I can see 1 extra instance of passenger_monit program being spawned and reaching FATAL state after a few tries. The other passenger_monit and passenger_server are fine. The other passenger_monit's events don't reach the eventlistener.
These are the scripts which are not working as expected:
This is the supervisord.conf
[supervisord]
nodaemon=true
stdout_logfile=/dev/fd/1
redirect_stderr=true
stdout_logfile_maxbytes=0
[unix_http_server]
file=%(here)s/supervisor.sock
[supervisorctl]
serverurl=unix://%(here)s/supervisor.sock
[rpcinterface:supervisor]
supervisor.rpcinterface_factory = supervisor.rpcinterface:make_main_rpcinterface
[program:passenger_monit]
command=./script/passenger_monit.sh
process_name=passenger_monit
startretries=999
redirect_stderr=true
stdout_logfile=/dev/fd/1
stdout_logfile_maxbytes=0
autorestart=true
killasgroup=true
stopasgroup=true
numprocs=1
[program:passenger_server]
command=passenger start
startretries=999
redirect_stderr=true
stdout_logfile=/dev/fd/1
stdout_logfile_maxbytes=0
autorestart=true
killasgroup=true
stopasgroup=true
numprocs=1
[eventlistener:passenger_monit_exit]
command=./tt.sh
process_name=passenger_monit
events=PROCESS_STATE_STARTING,PROCESS_STATE_EXITED,PROCESS_STATE_FATAL
stdout_logfile=/dev/fd/1
stdout_logfile_maxbytes=0
This is the ./script/passenger_monit.sh
#!/bin/bash
set -x
cd /passenger/newrelic_passenger_plugin/
# if exec is not put, then this process is not killed when supervisord exits
exec ./newrelic_passenger_agent
set +x
This is tt.sh
#!/bin/bash
echo "in tt!"
This is the command I run:
docker exec -it -u deploy 56bbbbe4352b supervisord
This is the output I get:
2016-08-26 19:47:29,369 INFO RPC interface 'supervisor' initialized
2016-08-26 19:47:29,369 CRIT Server 'unix_http_server' running without any HTTP authentication checking
2016-08-26 19:47:29,370 INFO supervisord started with pid 2446
2016-08-26 19:47:30,374 INFO spawned: 'passenger_monit' with pid 2452
2016-08-26 19:47:30,377 INFO spawned: 'passenger_server' with pid 2453
in tt!
2016-08-26 19:47:30,392 INFO exited: passenger_monit (exit status 0; not expected)
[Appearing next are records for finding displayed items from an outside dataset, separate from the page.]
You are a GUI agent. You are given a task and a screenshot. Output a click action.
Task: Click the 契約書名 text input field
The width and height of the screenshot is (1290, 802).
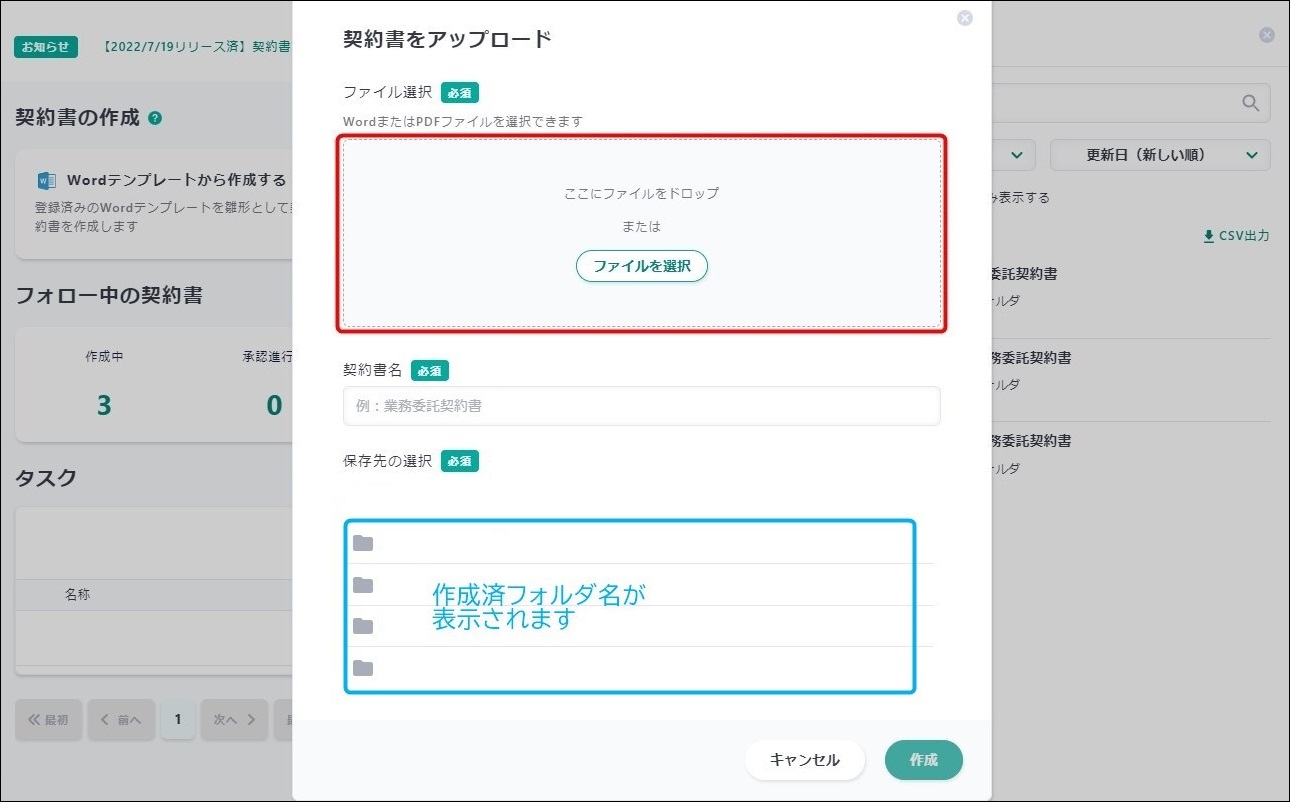coord(641,406)
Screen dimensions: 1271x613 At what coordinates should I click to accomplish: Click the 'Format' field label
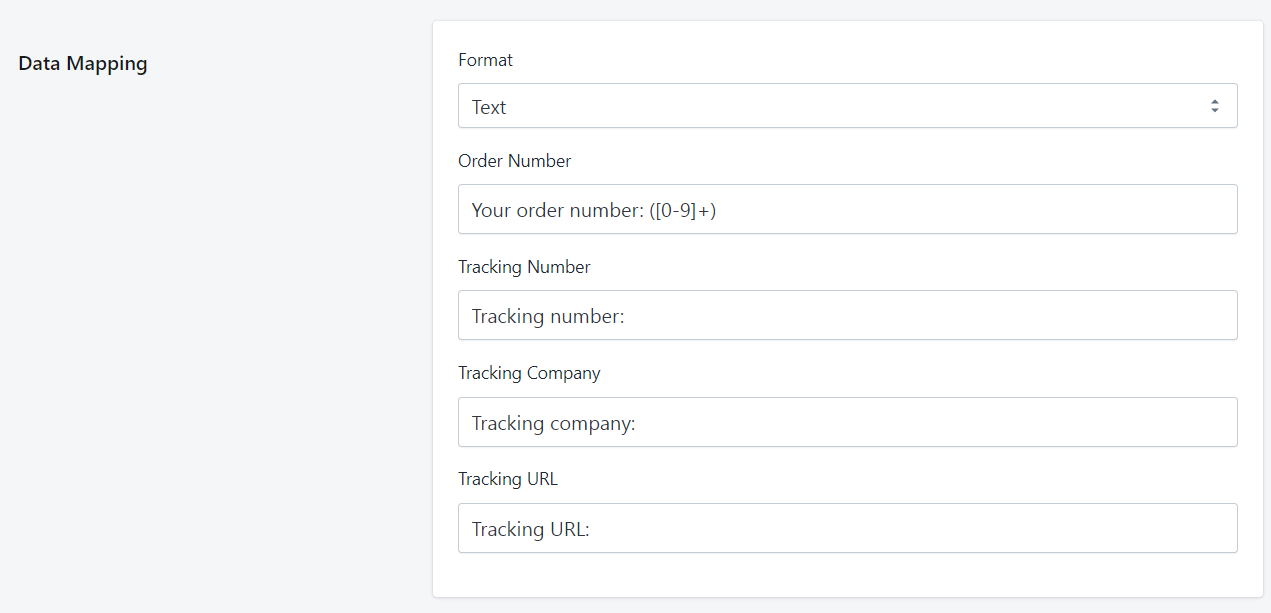(485, 60)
=============== Phusion Passenger Standalone web server started ===============
PID file: /home/deploy/abc/tmp/pids/passenger.3000.pid
Log file: /home/deploy/abc/log/passenger.3000.log
Environment: development
Accessible via: http://0.0.0.0:3000/
You can stop Phusion Passenger Standalone by pressing Ctrl-C.
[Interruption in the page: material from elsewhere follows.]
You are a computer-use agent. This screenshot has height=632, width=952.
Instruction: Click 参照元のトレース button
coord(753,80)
Problems? Check https://www.phusionpassenger.com/library/admin/standalone/troubleshooting/
===============================================================================
2016-08-26 19:47:31,565 INFO spawned: 'passenger_monit' with pid 2494
2016-08-26 19:47:31,566 INFO success: passenger_server entered RUNNING state, process has stayed up for > than 1 seconds (startsecs)
in tt!
2016-08-26 19:47:31,571 INFO exited: passenger_monit (exit status 0; not expected)
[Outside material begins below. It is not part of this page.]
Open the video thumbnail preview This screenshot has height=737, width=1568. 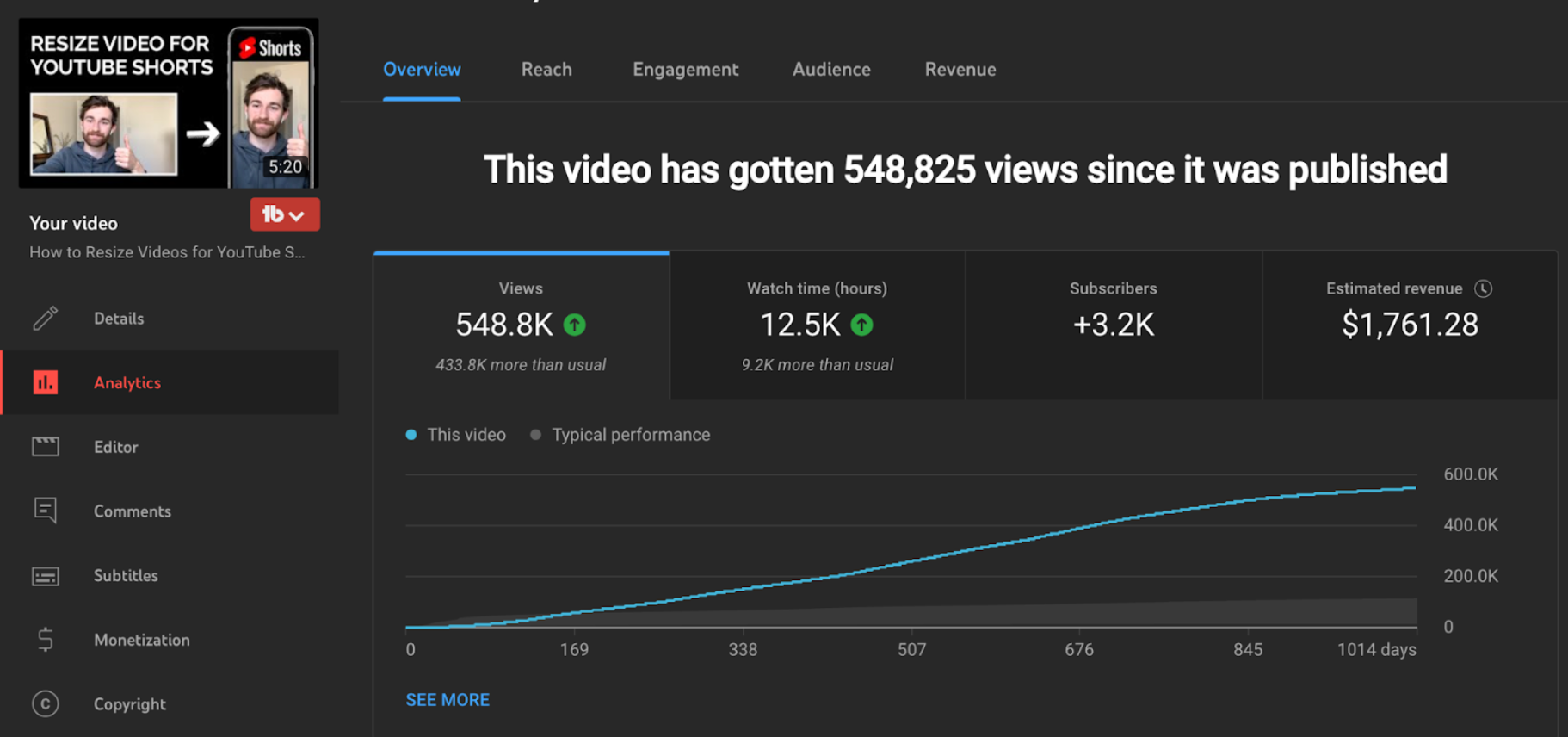click(x=169, y=103)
2016-08-26 19:47:33,576 INFO spawned: 'passenger_monit' with pid 2498
in tt!
2016-08-26 19:47:33,583 INFO exited: passenger_monit (exit status 0; not expected)
2016-08-26 19:47:36,588 INFO spawned: 'passenger_monit' with pid 2499
in tt!
2016-08-26 19:47:36,595 INFO exited: passenger_monit (exit status 0; not expected)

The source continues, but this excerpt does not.